| name | terminal |
| description | Interactive terminal session management using tmux. Use when TTY or stdin is required for interactive commands (vim, top, less, ssh, etc.). Provides persistent sessions that maintain state across multiple interactions. Use the Bash tool for simple non-interactive commands; use this skill only when interactivity is needed. |
Terminal
Provides interactive terminal sessions for executing commands that require TTY or stdin.
Key Features
- Send keystrokes to a tmux session and capture output
- Persistent sessions maintain state (environment variables, working directory)

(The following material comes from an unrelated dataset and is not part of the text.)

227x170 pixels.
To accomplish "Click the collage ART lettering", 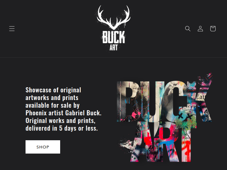I will click(x=161, y=142).
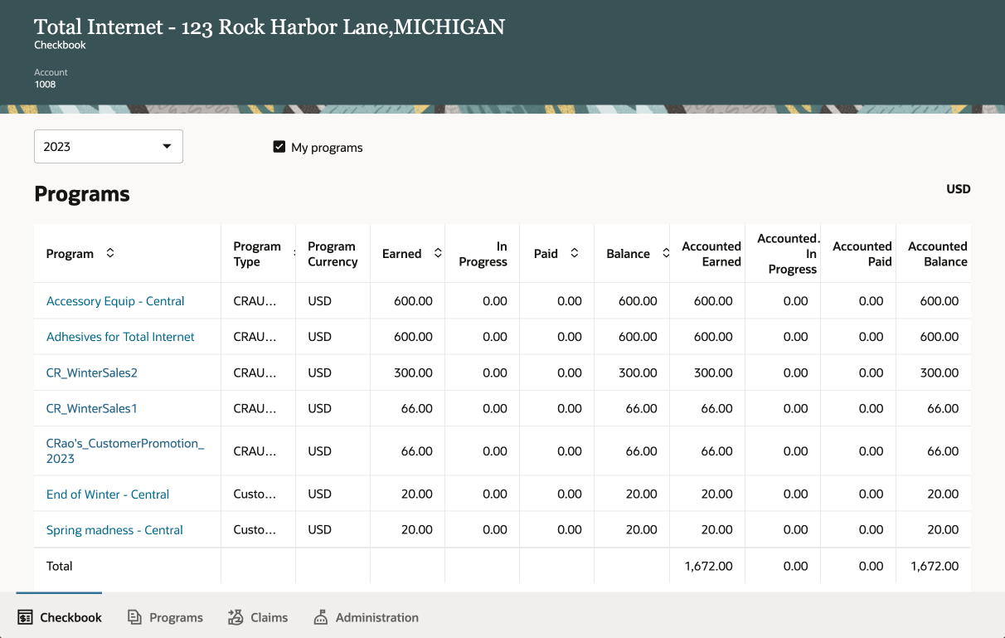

- Multiple sessions can be managed independently
- Special key support (Enter, Escape, Up, Down, C-c, etc.)
Usage
Run scripts/terminal.sh with the following commands:
Execute: Send keys and capture output
scripts/terminal.sh execute [options] [keys...]
Options:
--session NAME- Session name (auto-generated if omitted, reuses last session)--read-wait MS- Wait time before capturing output (default: 1000)--key-delay MS- Delay between keystrokes (default: 0)--literal- Send keys literally without parsing special keys--raw-output- Preserve escape sequences (ANSI colors, formatting) in output--width N- Terminal width for new sessions--height N- Terminal height for new sessions
Keys: Pass keys as separate arguments. Special keys are automatically recognized:
- Control keys:
C-c,C-d,C-z,C-u, etc. - Function keys:
F1-F12 - Navigation:
Up,Down,Left,Right,Home,End,PageUp,PageDown - Other:
Enter,Escape,Tab,BSpace(backspace),DC(delete)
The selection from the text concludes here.